Could you return, word for word, everything from the line containing "Where should I click to: Toggle" down to the line containing "point(266,11)", including both of those lines and nothing else?
****
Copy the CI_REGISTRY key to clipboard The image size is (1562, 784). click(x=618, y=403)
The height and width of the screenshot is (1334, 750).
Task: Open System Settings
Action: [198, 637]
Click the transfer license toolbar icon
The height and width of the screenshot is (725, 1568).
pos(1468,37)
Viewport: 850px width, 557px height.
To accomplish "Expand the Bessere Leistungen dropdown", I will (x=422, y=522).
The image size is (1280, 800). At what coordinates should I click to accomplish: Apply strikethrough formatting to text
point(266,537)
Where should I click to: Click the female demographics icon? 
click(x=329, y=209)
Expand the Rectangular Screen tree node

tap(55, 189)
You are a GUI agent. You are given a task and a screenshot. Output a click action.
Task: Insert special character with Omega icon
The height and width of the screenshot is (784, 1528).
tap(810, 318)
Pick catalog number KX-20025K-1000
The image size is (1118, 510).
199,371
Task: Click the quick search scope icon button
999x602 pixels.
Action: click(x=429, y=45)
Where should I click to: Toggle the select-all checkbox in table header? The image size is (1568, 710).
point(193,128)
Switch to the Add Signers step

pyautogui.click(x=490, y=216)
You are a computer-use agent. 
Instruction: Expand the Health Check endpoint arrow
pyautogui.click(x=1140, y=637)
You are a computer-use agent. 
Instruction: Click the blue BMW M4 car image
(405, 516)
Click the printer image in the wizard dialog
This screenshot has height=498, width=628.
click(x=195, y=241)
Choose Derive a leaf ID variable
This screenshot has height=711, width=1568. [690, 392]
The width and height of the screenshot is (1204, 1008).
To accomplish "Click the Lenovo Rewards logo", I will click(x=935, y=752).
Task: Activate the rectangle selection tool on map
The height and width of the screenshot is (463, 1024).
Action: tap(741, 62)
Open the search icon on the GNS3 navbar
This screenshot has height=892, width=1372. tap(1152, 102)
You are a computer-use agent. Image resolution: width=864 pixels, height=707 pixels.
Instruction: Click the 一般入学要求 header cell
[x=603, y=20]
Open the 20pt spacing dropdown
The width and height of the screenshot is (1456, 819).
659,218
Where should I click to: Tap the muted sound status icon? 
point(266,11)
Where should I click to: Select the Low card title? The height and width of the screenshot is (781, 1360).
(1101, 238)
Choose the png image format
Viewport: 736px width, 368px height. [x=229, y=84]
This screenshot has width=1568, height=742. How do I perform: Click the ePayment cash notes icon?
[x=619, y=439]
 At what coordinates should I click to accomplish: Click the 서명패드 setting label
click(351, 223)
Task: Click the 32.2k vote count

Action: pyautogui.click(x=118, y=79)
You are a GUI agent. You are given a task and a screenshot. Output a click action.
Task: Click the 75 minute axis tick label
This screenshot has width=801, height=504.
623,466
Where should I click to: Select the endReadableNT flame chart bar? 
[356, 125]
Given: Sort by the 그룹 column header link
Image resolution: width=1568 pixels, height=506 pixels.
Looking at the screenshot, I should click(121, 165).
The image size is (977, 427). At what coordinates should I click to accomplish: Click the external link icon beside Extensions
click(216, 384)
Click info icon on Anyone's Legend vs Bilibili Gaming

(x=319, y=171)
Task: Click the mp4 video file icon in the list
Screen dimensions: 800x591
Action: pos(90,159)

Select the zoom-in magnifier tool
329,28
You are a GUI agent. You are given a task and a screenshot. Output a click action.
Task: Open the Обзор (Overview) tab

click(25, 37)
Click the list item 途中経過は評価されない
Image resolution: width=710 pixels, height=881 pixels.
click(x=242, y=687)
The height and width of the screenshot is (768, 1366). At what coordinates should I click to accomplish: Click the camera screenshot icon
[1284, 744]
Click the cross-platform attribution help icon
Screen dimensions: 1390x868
****
◆ **Solved exercise**:
Where should I click to: Toggle the select-all checkbox in table header? The image size is (1568, 710).
point(193,128)
Switch to the Add Signers step

pyautogui.click(x=490, y=216)
You are a computer-use agent. 
Instruction: Expand the Health Check endpoint arrow
pyautogui.click(x=1140, y=637)
You are a computer-use agent. 
Instruction: Click the blue BMW M4 car image
(405, 516)
Click the printer image in the wizard dialog
This screenshot has height=498, width=628.
click(x=195, y=241)
Choose Derive a leaf ID variable
This screenshot has height=711, width=1568. [690, 392]
The width and height of the screenshot is (1204, 1008).
To accomplish "Click the Lenovo Rewards logo", I will click(x=935, y=752).
Task: Activate the rectangle selection tool on map
The height and width of the screenshot is (463, 1024).
Action: tap(741, 62)
Open the search icon on the GNS3 navbar
This screenshot has height=892, width=1372. tap(1152, 102)
You are a computer-use agent. Image resolution: width=864 pixels, height=707 pixels.
Instruction: Click the 一般入学要求 header cell
[x=603, y=20]
Open the 20pt spacing dropdown
The width and height of the screenshot is (1456, 819).
659,218
Where should I click to: Tap the muted sound status icon? 
point(266,11)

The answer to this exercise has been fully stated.